* ASSIGNED TASK:
Nothing but the lines from the one with "Task: Open the Chrome profile avatar" through the end of the listing should be reproduced, each exactly and with pictures omitted.

****************

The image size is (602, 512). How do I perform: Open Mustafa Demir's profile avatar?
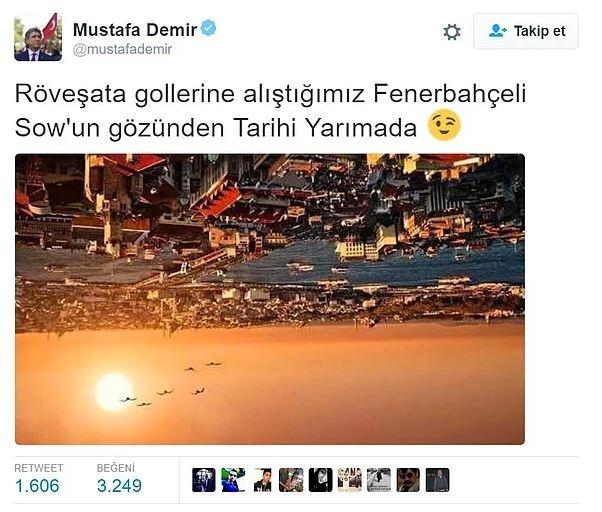point(38,37)
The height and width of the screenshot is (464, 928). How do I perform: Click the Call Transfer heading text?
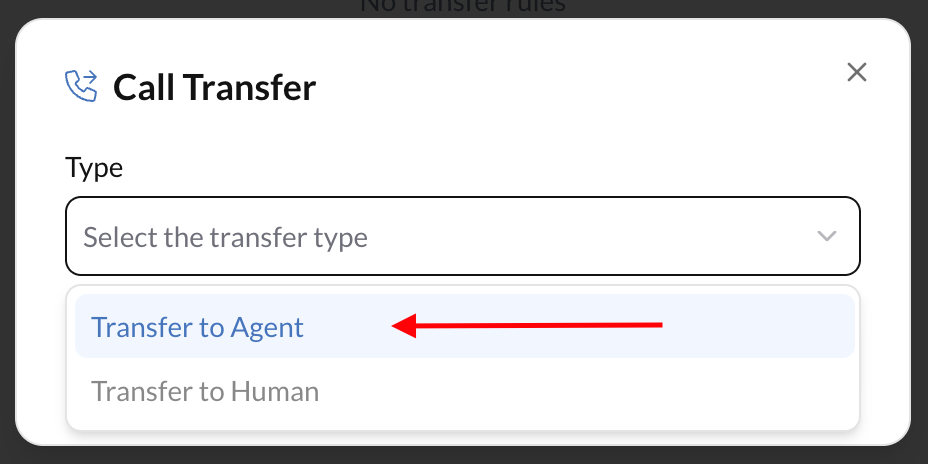point(214,88)
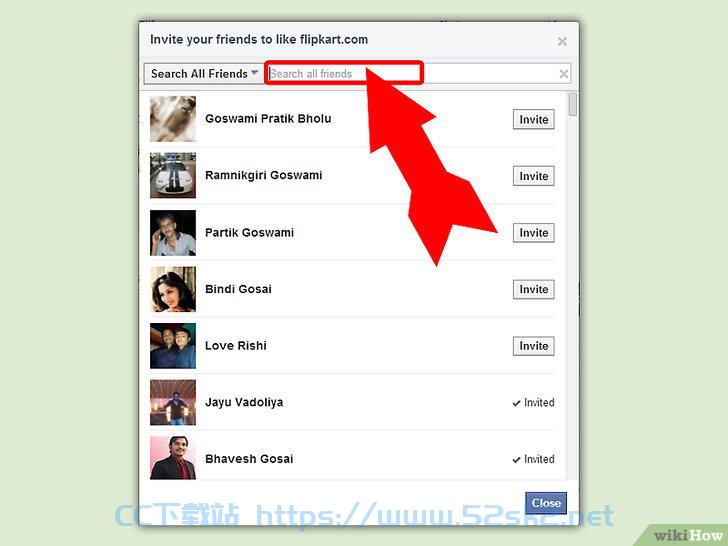Open Ramnikgiri Goswami's car profile photo
Screen dimensions: 728x546
coord(173,176)
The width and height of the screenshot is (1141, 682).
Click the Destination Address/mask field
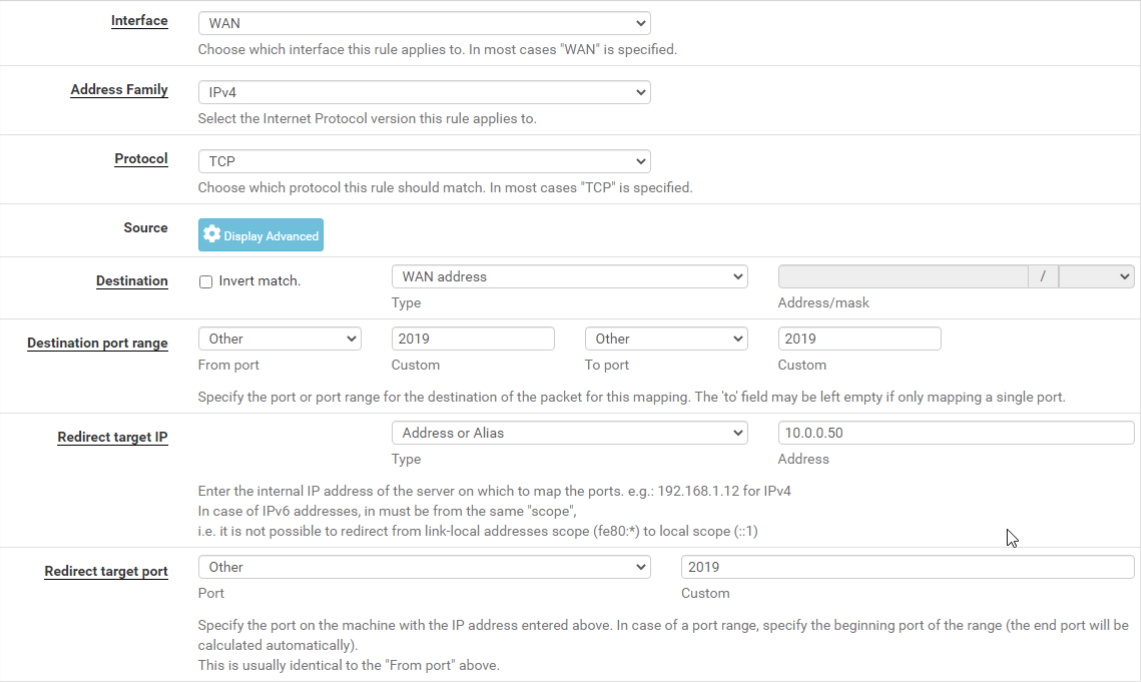click(x=902, y=277)
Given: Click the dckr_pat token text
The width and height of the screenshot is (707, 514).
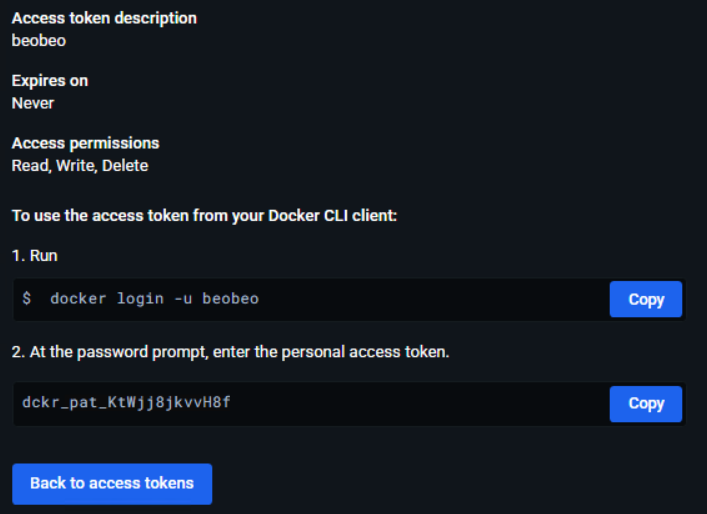Looking at the screenshot, I should [128, 403].
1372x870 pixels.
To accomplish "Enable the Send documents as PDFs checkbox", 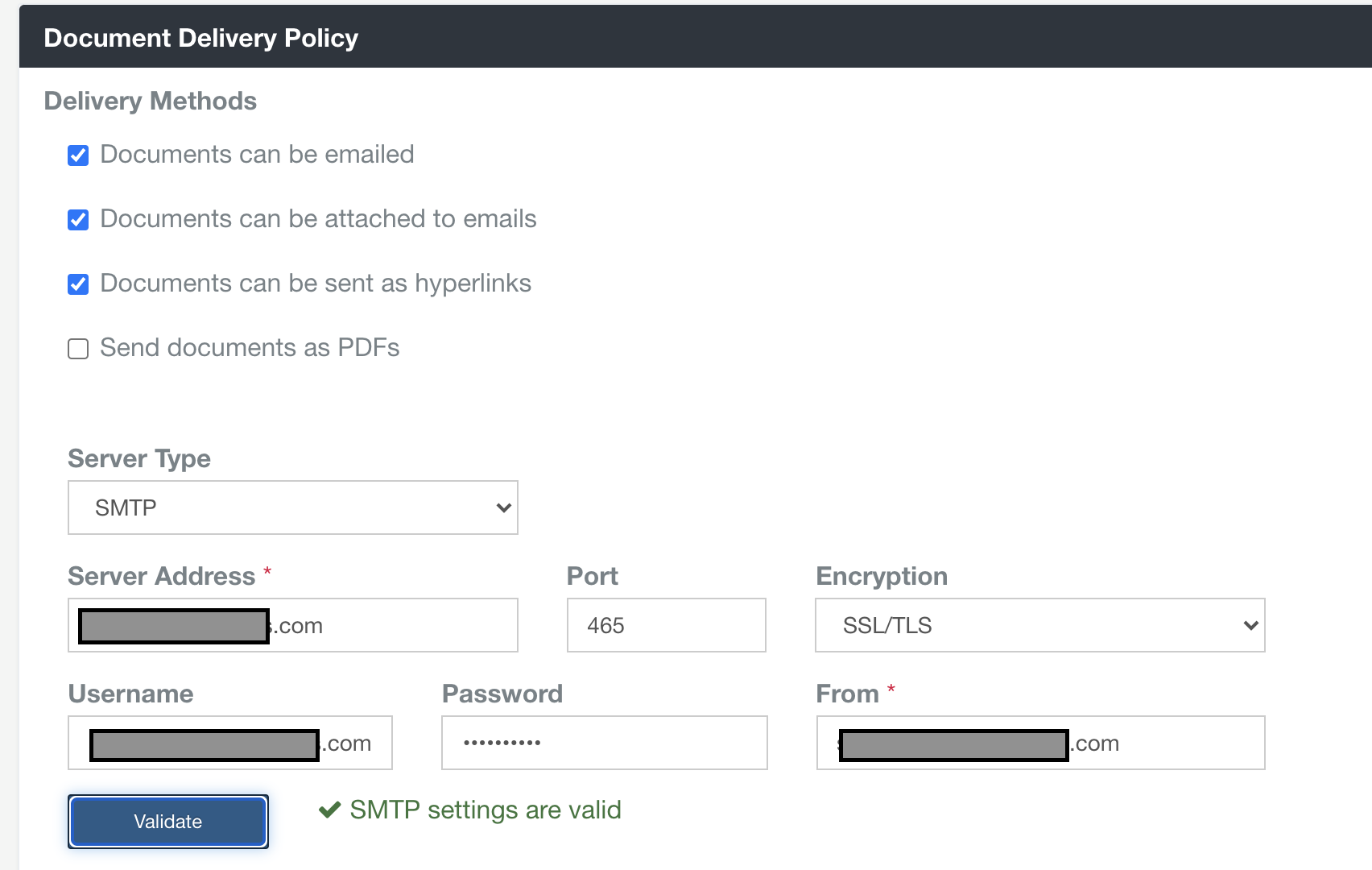I will (77, 348).
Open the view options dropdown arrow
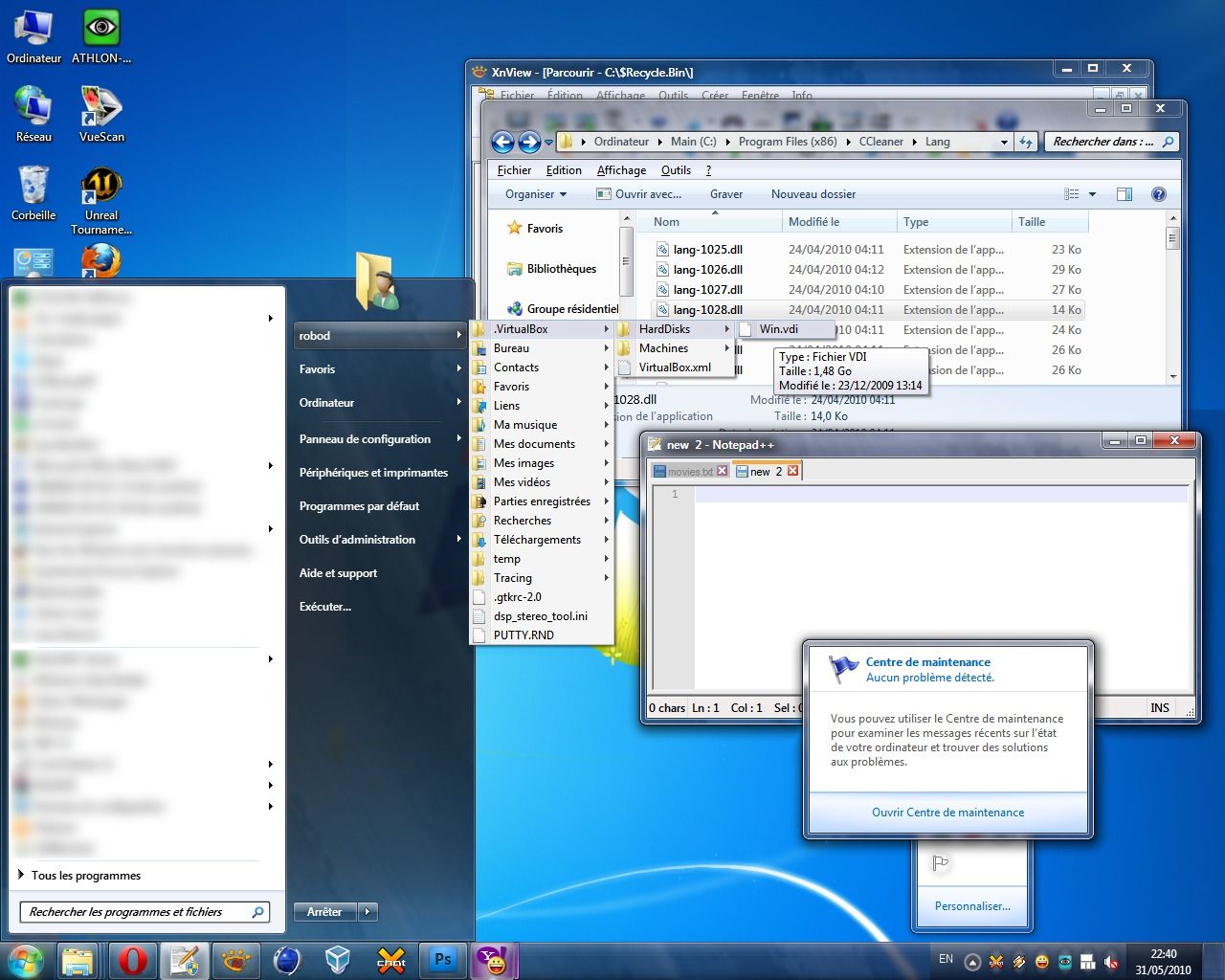The height and width of the screenshot is (980, 1225). pyautogui.click(x=1092, y=194)
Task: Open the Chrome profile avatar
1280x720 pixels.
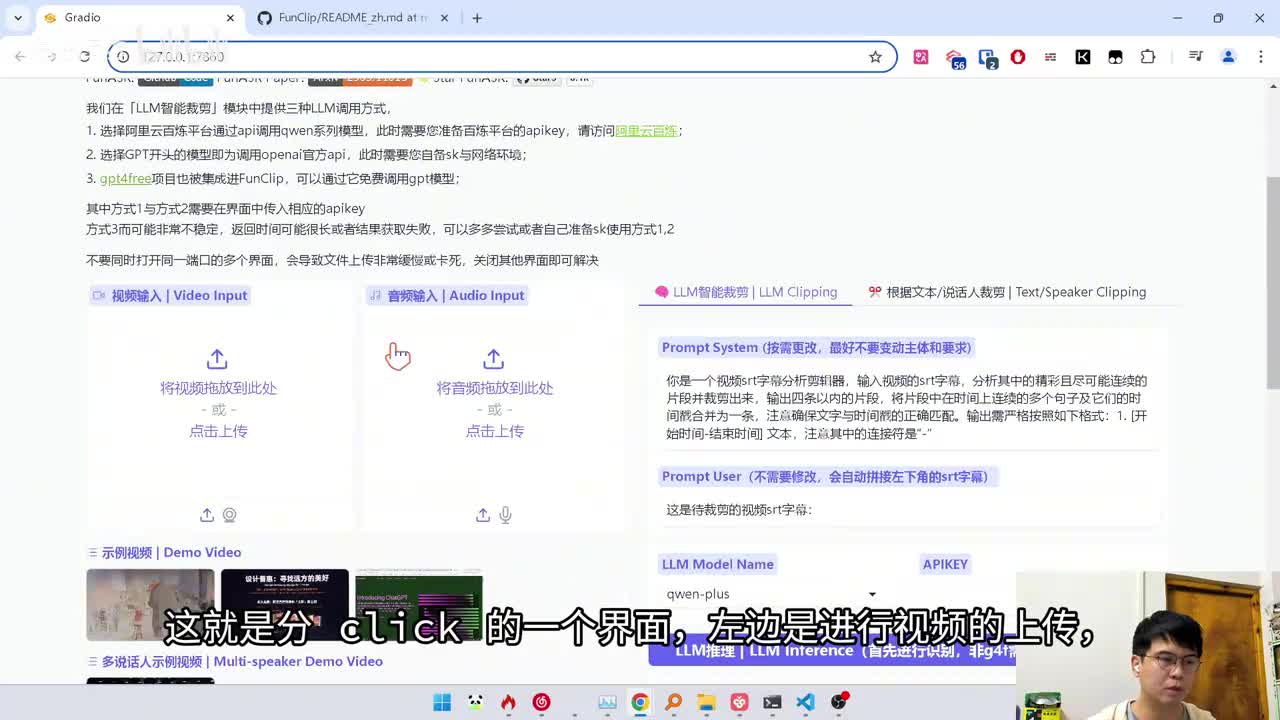Action: [x=1228, y=57]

****************

* OUTPUT:
Task: Open the Chrome profile avatar
1280x720 pixels.
Action: [x=1228, y=57]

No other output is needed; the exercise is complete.